TiVo Desktop Plus has the following improvements:


The video quality for PlayStation Portables has been improved. 
TiVo Desktop Plus can create videos for playback on additional popular portable media players, such as the Apple iPhone, Apple iPod Touch, and several models of Blackberry phones.
The user can now choose to auto-transfer all the contents of a folder
TiVo Desktop recognizes additional video types based on other software installed on your system. As part of this new function, TiVo Desktop Plus software expects the user to install software appropriate for the file type. The Haali Media Splitter is no longer installed by TiVo Desktop.
Apple® QuickTime is no longer a prerequisite for TiVo Desktop Plus


----------



## daveak (Mar 23, 2009)

morac said:


> ... As part of this new function, TiVo Desktop Plus software expects the user to install software appropriate for the file type. The Haali Media Splitter is no longer installed by TiVo Desktop...
> 
> [/LIST]


So if I am upgrading from 2.7, do I lose Haali or any other software features I might need? You would think if you actually paid for the upgrade you would keep the extra features.


----------



## morac (Mar 14, 2003)

daveak said:


> So if I am upgrading from 2.7, do I lose Haali or any other software features I might need? You would think if you actually paid for the upgrade you would keep the extra features.


Basically TiVo removed all the extra codecs it used to install automatically (such as Haali) and the requirement that certain programs being installed (ie: Apple Quicktime). So if all you have if TD 2.8 installed, it is limited to transferring MPEG-2 and MPEG-4 in addition to TiVo files.

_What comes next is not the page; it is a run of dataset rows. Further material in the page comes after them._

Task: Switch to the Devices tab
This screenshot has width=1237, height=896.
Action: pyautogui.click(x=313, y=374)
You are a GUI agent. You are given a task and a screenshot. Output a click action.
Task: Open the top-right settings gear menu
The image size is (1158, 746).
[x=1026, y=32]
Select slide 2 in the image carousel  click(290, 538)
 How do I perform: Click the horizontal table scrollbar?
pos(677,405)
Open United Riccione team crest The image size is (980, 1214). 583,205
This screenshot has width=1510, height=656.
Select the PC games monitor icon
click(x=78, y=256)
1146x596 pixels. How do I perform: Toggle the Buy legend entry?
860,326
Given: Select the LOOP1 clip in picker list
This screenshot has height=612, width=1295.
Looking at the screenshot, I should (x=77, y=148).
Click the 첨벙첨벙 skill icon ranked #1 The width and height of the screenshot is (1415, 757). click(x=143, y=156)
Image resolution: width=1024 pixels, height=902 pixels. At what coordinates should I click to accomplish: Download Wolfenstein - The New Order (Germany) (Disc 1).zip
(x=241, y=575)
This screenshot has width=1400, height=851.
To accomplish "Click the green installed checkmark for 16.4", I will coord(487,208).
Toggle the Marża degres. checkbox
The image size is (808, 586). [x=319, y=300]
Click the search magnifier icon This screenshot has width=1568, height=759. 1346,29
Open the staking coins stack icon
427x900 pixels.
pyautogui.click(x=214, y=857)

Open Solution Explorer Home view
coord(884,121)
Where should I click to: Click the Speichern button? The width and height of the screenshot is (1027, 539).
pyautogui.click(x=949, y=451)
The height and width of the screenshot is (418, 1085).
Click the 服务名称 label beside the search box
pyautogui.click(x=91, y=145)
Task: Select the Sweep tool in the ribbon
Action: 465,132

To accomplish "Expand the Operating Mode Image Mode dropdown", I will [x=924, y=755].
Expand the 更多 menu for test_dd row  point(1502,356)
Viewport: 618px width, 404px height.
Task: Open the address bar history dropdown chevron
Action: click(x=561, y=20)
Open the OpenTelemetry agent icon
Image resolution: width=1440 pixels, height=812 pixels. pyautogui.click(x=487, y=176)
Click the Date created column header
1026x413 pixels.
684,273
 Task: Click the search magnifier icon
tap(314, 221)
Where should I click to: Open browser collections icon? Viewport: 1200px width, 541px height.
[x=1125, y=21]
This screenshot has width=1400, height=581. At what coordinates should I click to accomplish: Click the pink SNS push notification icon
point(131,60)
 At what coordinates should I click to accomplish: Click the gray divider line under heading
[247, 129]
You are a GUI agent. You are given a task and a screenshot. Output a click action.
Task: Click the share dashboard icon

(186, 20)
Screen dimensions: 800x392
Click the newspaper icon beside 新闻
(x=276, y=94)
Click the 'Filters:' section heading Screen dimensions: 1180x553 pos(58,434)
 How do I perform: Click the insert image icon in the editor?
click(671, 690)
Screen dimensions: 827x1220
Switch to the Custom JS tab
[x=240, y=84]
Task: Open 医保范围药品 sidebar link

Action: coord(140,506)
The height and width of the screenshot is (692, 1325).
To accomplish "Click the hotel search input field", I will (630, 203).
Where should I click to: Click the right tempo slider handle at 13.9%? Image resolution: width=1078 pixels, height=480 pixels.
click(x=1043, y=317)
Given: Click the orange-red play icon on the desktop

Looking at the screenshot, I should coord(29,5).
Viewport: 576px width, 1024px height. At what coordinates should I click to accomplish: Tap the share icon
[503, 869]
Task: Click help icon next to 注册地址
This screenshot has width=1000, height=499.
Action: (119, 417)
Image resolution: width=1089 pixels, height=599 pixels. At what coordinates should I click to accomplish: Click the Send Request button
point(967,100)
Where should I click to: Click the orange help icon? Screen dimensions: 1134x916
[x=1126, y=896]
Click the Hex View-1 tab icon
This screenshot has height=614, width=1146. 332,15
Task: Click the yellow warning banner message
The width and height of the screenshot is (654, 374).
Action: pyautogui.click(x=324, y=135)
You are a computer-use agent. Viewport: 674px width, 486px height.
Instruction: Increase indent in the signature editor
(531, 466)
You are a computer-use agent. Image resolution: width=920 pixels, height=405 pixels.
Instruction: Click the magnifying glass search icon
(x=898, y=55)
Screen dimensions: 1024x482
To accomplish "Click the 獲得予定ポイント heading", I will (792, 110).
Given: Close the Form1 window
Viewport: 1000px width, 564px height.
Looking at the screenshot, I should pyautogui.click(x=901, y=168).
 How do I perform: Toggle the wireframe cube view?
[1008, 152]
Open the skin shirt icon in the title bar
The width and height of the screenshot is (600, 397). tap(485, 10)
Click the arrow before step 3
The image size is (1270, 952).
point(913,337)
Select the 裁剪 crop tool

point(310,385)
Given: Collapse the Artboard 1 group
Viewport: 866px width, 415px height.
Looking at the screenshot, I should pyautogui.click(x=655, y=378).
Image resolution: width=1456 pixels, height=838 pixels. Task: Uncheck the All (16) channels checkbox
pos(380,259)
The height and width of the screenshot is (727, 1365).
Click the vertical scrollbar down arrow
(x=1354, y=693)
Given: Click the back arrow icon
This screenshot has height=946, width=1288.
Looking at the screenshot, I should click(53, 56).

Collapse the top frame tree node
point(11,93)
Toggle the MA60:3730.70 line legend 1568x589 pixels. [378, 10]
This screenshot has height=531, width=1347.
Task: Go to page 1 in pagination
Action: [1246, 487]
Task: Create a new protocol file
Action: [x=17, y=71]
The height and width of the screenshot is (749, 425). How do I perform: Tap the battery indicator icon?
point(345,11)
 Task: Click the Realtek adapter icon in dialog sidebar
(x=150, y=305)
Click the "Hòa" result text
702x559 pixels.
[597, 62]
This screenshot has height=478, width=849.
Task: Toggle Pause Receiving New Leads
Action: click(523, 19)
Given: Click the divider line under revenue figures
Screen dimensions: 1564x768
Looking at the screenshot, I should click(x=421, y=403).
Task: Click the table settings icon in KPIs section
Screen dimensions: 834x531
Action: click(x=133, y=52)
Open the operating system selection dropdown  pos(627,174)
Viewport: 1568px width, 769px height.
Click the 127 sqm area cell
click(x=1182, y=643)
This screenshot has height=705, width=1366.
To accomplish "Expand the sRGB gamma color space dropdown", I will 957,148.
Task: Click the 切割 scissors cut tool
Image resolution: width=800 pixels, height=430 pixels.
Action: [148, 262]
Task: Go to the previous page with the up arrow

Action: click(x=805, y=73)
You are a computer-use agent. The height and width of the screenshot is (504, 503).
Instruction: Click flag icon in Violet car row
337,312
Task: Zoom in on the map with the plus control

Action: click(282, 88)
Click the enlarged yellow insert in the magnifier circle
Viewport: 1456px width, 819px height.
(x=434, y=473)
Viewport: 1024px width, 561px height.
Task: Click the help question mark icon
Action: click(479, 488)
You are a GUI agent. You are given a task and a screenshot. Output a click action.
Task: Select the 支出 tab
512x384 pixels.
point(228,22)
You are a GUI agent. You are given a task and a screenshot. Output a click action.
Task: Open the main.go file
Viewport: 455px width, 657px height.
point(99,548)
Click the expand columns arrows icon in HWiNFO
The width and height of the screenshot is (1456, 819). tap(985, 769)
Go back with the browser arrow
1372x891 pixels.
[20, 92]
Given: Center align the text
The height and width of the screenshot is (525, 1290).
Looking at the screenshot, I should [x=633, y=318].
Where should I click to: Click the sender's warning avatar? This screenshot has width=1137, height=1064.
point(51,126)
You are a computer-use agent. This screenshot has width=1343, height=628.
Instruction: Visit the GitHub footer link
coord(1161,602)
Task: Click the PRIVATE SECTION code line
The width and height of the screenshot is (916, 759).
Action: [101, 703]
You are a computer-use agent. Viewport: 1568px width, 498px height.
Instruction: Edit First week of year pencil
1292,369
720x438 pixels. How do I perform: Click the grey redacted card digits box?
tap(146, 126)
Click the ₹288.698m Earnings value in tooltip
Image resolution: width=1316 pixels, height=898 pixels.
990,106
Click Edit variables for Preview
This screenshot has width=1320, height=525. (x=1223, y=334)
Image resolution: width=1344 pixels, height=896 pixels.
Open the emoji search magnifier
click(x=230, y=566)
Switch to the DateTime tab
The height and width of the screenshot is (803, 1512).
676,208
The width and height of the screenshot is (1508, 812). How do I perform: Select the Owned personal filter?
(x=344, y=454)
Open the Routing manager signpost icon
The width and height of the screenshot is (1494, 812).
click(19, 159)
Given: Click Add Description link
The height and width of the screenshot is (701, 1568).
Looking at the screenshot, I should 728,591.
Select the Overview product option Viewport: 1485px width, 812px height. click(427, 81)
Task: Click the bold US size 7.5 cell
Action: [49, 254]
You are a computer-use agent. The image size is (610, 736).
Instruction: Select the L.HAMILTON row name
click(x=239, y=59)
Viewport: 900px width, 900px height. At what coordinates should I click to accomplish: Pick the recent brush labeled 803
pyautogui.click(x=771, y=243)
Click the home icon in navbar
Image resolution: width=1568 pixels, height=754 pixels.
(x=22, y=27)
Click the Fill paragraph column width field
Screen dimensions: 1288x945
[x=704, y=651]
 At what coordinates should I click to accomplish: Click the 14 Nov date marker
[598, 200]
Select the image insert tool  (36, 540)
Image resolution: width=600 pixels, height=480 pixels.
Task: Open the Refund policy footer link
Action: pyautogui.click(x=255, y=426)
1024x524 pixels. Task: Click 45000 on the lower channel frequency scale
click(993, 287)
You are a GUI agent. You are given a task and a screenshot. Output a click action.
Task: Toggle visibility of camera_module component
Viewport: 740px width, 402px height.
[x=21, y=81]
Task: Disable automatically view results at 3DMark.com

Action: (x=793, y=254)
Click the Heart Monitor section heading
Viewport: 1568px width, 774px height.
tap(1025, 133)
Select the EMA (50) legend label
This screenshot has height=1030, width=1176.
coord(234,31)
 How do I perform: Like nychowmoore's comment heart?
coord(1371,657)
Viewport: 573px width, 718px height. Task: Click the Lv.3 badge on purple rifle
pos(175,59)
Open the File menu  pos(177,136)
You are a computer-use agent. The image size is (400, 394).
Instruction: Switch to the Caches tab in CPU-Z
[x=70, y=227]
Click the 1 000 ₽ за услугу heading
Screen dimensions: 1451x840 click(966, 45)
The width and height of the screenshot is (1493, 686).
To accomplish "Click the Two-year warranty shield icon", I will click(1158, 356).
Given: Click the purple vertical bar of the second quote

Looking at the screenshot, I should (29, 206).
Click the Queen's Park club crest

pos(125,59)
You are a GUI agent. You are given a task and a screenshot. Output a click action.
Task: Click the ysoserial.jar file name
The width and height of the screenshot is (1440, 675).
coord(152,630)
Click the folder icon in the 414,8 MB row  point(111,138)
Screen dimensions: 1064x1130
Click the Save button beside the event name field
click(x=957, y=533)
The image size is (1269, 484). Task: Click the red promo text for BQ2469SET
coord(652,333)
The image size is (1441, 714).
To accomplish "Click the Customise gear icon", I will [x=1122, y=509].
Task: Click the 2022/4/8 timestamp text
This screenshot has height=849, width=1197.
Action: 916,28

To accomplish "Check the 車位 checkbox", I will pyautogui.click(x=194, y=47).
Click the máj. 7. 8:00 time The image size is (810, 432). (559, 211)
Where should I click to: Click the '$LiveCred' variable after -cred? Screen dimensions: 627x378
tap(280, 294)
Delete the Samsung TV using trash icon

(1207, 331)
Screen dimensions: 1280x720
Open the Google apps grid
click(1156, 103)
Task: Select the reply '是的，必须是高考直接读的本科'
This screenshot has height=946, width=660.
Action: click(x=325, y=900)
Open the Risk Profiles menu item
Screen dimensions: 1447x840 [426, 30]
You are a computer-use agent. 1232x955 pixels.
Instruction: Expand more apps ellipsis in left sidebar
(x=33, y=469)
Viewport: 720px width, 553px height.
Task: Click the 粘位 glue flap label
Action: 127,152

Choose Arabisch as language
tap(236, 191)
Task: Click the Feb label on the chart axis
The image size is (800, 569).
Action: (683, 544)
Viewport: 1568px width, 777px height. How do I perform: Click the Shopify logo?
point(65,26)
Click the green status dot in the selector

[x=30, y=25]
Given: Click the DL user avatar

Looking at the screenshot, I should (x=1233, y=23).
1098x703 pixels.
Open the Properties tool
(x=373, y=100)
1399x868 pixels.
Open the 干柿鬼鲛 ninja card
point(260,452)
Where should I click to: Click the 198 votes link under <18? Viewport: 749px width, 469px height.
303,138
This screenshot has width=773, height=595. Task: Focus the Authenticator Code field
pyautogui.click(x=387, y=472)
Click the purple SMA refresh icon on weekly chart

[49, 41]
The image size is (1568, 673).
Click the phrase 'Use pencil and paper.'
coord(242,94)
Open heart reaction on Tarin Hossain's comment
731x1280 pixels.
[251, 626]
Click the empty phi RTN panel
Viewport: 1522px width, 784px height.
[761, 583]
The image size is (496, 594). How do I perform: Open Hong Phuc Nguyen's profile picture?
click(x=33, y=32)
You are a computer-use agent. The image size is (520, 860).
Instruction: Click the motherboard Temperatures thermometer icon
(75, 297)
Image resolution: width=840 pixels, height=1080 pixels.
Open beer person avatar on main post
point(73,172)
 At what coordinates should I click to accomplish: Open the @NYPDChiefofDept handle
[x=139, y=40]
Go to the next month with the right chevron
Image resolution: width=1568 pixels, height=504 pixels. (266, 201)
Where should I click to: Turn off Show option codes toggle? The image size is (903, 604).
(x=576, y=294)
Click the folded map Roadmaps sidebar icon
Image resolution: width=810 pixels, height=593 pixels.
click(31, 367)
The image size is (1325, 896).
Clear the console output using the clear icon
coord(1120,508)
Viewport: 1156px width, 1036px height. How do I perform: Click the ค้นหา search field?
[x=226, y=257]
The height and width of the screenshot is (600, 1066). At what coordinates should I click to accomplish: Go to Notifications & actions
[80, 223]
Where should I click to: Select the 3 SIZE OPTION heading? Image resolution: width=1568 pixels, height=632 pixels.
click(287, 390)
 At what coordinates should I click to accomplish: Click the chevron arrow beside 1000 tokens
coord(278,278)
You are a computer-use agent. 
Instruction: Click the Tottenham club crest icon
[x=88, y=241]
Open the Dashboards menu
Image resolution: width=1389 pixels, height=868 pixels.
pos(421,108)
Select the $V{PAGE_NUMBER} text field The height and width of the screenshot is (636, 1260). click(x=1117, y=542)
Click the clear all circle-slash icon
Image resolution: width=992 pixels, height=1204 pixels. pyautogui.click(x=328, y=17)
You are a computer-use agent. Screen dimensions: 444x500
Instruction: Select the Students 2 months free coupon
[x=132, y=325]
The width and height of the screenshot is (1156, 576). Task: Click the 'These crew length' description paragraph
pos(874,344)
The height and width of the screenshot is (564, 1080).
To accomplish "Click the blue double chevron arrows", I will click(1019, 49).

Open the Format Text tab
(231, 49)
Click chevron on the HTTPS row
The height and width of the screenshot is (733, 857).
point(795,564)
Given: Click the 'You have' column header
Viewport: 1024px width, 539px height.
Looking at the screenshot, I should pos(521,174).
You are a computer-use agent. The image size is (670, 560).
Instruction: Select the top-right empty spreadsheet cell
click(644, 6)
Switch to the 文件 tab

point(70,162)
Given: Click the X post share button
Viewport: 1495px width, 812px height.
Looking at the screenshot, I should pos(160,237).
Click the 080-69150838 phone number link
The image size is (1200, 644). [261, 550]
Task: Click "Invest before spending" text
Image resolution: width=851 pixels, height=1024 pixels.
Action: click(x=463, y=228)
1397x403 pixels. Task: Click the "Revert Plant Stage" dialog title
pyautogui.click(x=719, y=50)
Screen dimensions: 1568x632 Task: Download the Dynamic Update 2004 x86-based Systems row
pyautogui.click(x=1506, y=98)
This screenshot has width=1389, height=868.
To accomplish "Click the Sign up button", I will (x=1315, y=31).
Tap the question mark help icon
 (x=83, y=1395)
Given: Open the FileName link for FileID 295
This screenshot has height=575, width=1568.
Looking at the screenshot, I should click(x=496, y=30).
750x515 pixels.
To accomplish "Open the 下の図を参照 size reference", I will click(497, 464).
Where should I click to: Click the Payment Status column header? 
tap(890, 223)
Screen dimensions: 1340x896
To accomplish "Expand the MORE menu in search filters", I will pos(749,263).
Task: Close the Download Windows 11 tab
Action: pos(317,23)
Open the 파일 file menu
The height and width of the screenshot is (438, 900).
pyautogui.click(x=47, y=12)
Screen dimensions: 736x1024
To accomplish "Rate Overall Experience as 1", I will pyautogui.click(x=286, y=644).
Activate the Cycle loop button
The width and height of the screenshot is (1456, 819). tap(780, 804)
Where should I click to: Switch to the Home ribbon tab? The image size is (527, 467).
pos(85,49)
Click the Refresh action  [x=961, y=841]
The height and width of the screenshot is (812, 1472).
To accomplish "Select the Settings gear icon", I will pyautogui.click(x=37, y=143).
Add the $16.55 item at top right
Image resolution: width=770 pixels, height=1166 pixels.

What TiVo did that's smart is make it such that if Windows can play it, TiVo can transcode it (assuming the appropriate filter is installed). So for example if you want to be able to transcode MKV files, simply install the Haali Media Splitter codec yourself and you're good to go. Same thing with .mov (quicktime) files and Apple Quicktime.

A nice thing about TD 2.8 is that it no longer takes over codecs already installed on your machine. With TD 2.7, if you had a mp4 or mpg or mp2 codec installed and then upgraded to TD Plus, all your files would play with the MainConcept codecs which in many cases were inferior. With 2.8 only .tivo files use the MainConcept codecs. The MainConcept codecs aren't even registered with Windows. I think this was done since Windows 7 has most codecs built in already and don't really allow 3rd party software to override them.

I haven't seen if you can pull mp4 files without transcoding (pushing doesn't require transcoding), but my guess is that that hasn't changed since 2.7. Maybe someone can try that out.

The changes make TD 2.8 a definite improvement over 2.7, though it still suffers from slow load times when the cache folder fills up with files.

Oh and for those interested. It fixed the issue with the estimated transfer time not displaying when transferring multiple recordings.


----------



## raianoat (Jan 27, 2004)

did the previous version support Windows 7 or is this the first version?


----------



## berkshires (Feb 22, 2007)

I have desktop 2.7 installed and just installed QT as prereq to upgrade to plus.

I have videos ripped from DVDs in mpeg2 with DD5 sound. My computer doesn't seem to have the right codec for transfering the DD5 sound with the video from PC to TiVo (WinXP)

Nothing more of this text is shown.